- **ISTRUZIONI DA SEGUIRE**:
Per favore, riscrivi in forma più breve il paragrafo dell'editoriale qui sotto che inizia con «Oggi abbiamo il peggior Congresso», conservandone i fatti principali.

- **TESTO DA LEGGERE**:
================

Pubblichiamo una traduzione non ufficiale di un editoriale di A Nova Democracia.

 

 

“Oggi abbiamo il peggior Congresso nella storia della nostra Repubblica. Una magistratura egocentrica e di parte. Un governo indebolito e messo all’angolo – ne conosciamo la ragione, signor Presidente – che stringe alleanze e accordi per rimanere al potere”. È quanto ha affermato Yakui Tupinamba, leader del popolo indigeno, in un evento ufficiale solenne il 12 settembre. Se si tratta di un legittimo rappresentante indigeno, questa critica onesta non può che essere molto schietta. Durante il discorso, la televisione ha registrato i “volti e le espressioni” di Luiz Inácio e Janja, la first lady, come reazione furiosa alla verità detta davanti a loro, come se queste parole fossero parole insolenti provenienti da persone ingrate. Una scena patetica, dove un Luiz Inácio furioso prende il microfono, rimprovera la leader Tupinambá, con il chiaro intento di intimidirla, e quasi urlando le suggerisce di “cambiare discorso”. Ha cercato di difendersi insinuando in modo molto sgarbato che la leader indigena non ha “intelligenza politica”; ha cercato di giustificare la sua politica del tutto all’“agrobusiness” e niente agli indigeni, ai contadini e ai quilombolas che non capiscono “che il governo è in minoranza” nelle camere legislative. Incredibile!

 

Mentre cercava di apparire come un saputello della politica, per il quale l’intelligenza è sinonimo di astuzia e camuffamento, Luiz Inácio si è comportato come uno stupido. Se la sua miserabile giustificazione di “minoranza parlamentare” era vera, allora è giusto che ci chiediamo: Perché tra il 2005 e il 2013 non abbiamo vissuto nel “paradiso socialista” piccolo borghese tanto promesso nei programmi del partito PT e nelle chiacchiere degli opportunisti concreti? Alla fine, in quel periodo, con accordi falsi come oggi, il PT e i suoi presidenti hanno governato da soli, con la maggioranza in entrambe le camere legislative. No, non è la mancanza di “maggioranza parlamentare” e la mai possibile “correlazione di forza” che costringe il governo opportunista a essere, in pratica, un governo di destra: il governo è di destra perché di fatto i suoi leader credono che qualsiasi cambiamento sociale radicale sia impossibile, quindi è meglio piegarsi di fronte alle classi dominanti, ottenere la loro approvazione per amministrare il vecchio ordine di sfruttamento e oppressione sul popolo con la banale promessa di farlo in modo meno brutale rispetto alla destra tradizionale e all’estrema destra – e oggettivamente questo non fa che peggiorare la schiavitù delle masse povere facendole credere nella loro politica e, peggio ancora, frustrandole e aprendo la strada alla reazione estrema. Quindi, Yakui aveva ragione.

================

- **MATERIALE FORNITO**:

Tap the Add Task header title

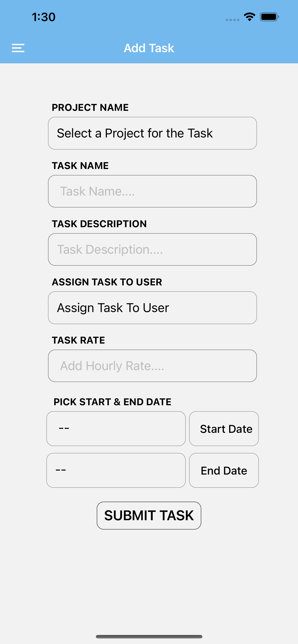pos(149,48)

================

- **RISPOSTA ATTESA**:
Il 12 settembre, durante un evento ufficiale solenne, la leader indigena Yakui Tupinamba ha definito il Congresso il peggiore della storia della Repubblica e la magistratura egocentrica e di parte. Ha descritto il governo come indebolito e messo all'angolo, intento a stringere alleanze e accordi per restare al potere. La televisione ha ripreso la reazione furiosa di Luiz Inácio e della first lady Janja. Luiz Inácio ha preso il microfono e ha rimproverato la leader. Quasi urlando, le ha suggerito di "cambiare discorso" e ha insinuato che le mancasse "intelligenza politica". Ha poi giustificato una politica tutta a favore dell'"agrobusiness" e di nulla per indigeni, contadini e quilombolas, che a suo dire non capiscono che il governo è in minoranza nelle camere legislative.